論文などを書く、その時、資料としての関連書籍から<引用>が行われると、それは論旨の依拠体系によって本体である論文に、意味的に溶け込んでしまい、そもそも貼り付けである事をほぼ失ってしまいます。
なので論文系のテキストにおける<引用>は、きちんと書記方を変えて、明確に示されるのです(それは強迫的とも言え、クラシック音楽が、どんなに長い曲で、曲中に何百回転調しようと、「全体を俯瞰すると、この調」という、一つの調=主調が、曲名の後に必ず明記される事と、よく似ています)。
一方、<コラージュ>はむしろ逆に、「汎テキスト性=インター・テクスチュアリティ」という、「夢」に非常に良く似た場の中で行われる、「きちんとしていない、意味のない貼り付け」の事で、論旨だけでなく、あらゆる依拠体系も関連性も無く(実際に「あった」としても、「ない事」になり)、貼り付けた瞬間には、性的な異物感と恍惚感があります。「<コラージュ>には性的な異物感と恍惚感しかない」と言っても良いでしょう。プイグは前述、「コラージュの作家」と評価され続けました。
さて、全段落で「夢によく似た場」としましたが、我々が睡眠時に見る「夢」は、まだまだ解明されていない現象とはいえ、経験と記憶と妄想のコラージュ体だと看做すことに異論はさほど出ないでしょう。
「夢」は、論文と同じように、夢という厳然とした本体はあるものの、こうして様々なものたちの切り貼りであり、起きてから想起すると、一貫性=映画や小説に於けるストーリーラインのような物、があるようでない、非常にいびつ、かつ滑らかなタイムラインと、強烈に個人的で独特な、あの「夢の気分」としか呼びようがない、恍惚感があります。

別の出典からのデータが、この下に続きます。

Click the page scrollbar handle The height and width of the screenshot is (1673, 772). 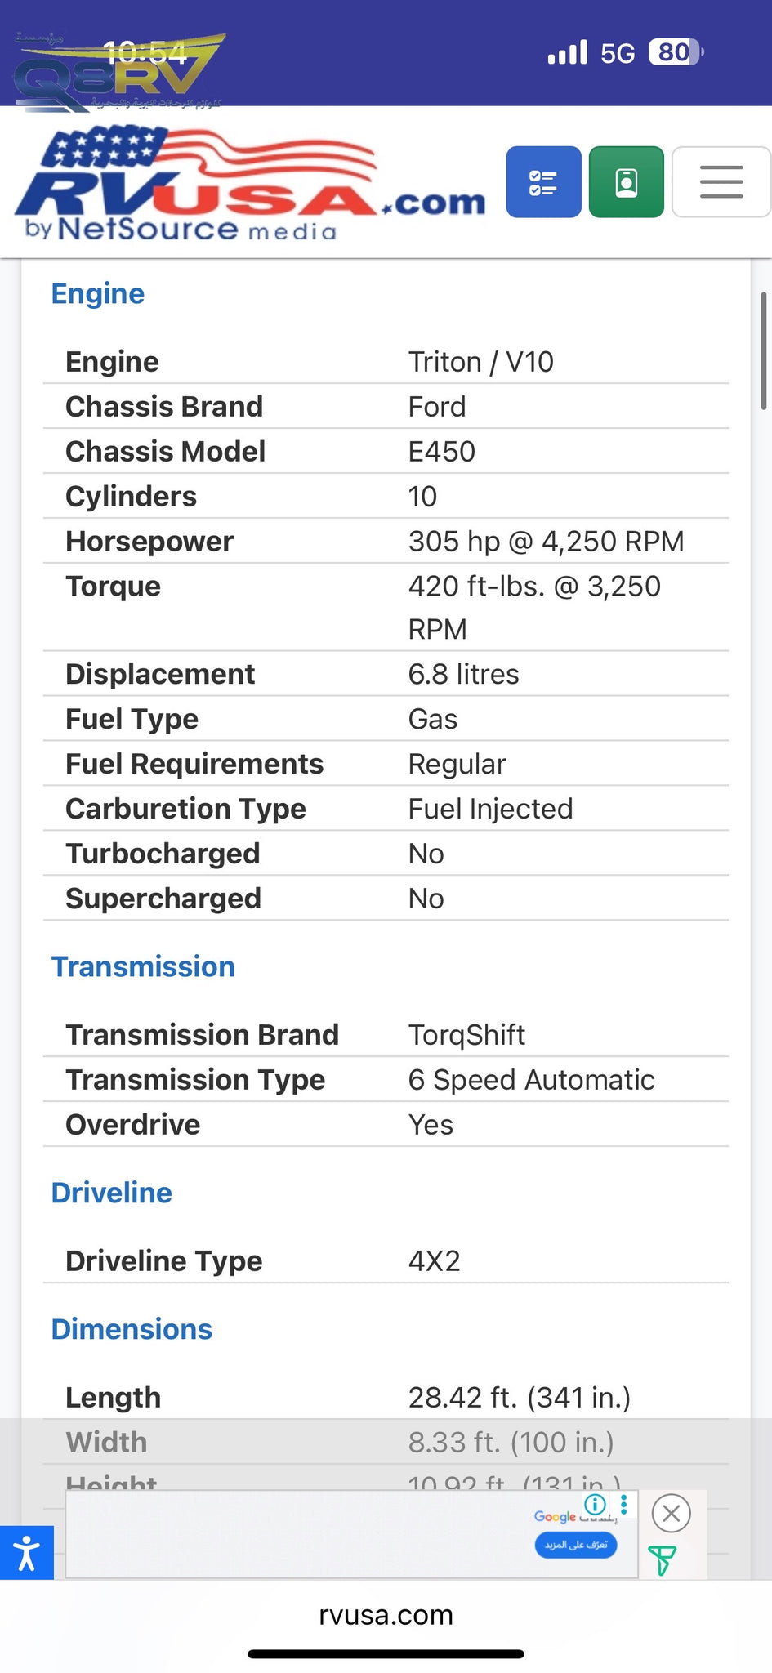[764, 351]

これは<貼り合わせ目>の継ぎ接ぎ、という境界面の有無と無関係ではありません。
つまり、<引用>には、本文に貼り付けた時の、<貼り合わせ目>が残りません。まるで貼り付けてなんかいないほど溶け込むものですから、前述、わざわざ「これは引用だ。何々という本の、何頁の何行目から引用しているのである」と強調しないといけない。
しかし、<コラージュ>=夢にもきっと、<引用>のように、初出も該当ページ数もあるのでしょうが、それが何なのだかは、誰にもわかりません。なので強調の必要、というより、そもそも強調ができません。
しかし、覚醒時には全く合理性に欠けた、いびつな繋がりであるそれは、見ている間、まるで永遠の絹の様に、どこまでも滑らかにシームレスで、全てが溶け込んでいるかのようです。
ここに夢の価値のほとんどがあります。カンバスに新聞だのゴミだの写真だのを貼り付けた、いわゆる即物的な<コラージュ作品>は、<貼り合わせ目>だらけのギザギザです。
しかしこれが夢となると、<引用>と真逆の意味で、<貼り合わせ目>という境界面がすっかり消えてしまい、しかしそれは、夢のストーリーラインを覚醒時に語ろうとした時に必ず生じる、「そこで、繋がりとかおかしいんだけどさ、ここで突如、話が子供の頃から、現在になるのよ。場所も出てくる人も同じなのに」とかいった、「とてつもなく自然ないびつさ」に交換されているかのようです。
私が今回、「天使の恥部」の「の」を「乃」に変換したのは、そうするとそのまま中国語として成立するからで(北京語にも広東語にも「乃」はありますし、日本語の助詞「の」と、用法も意味もほぼ同じです)無理やりカタカナで書けば「ティンシ・ナイ・チヴー」といった音感近似値になります。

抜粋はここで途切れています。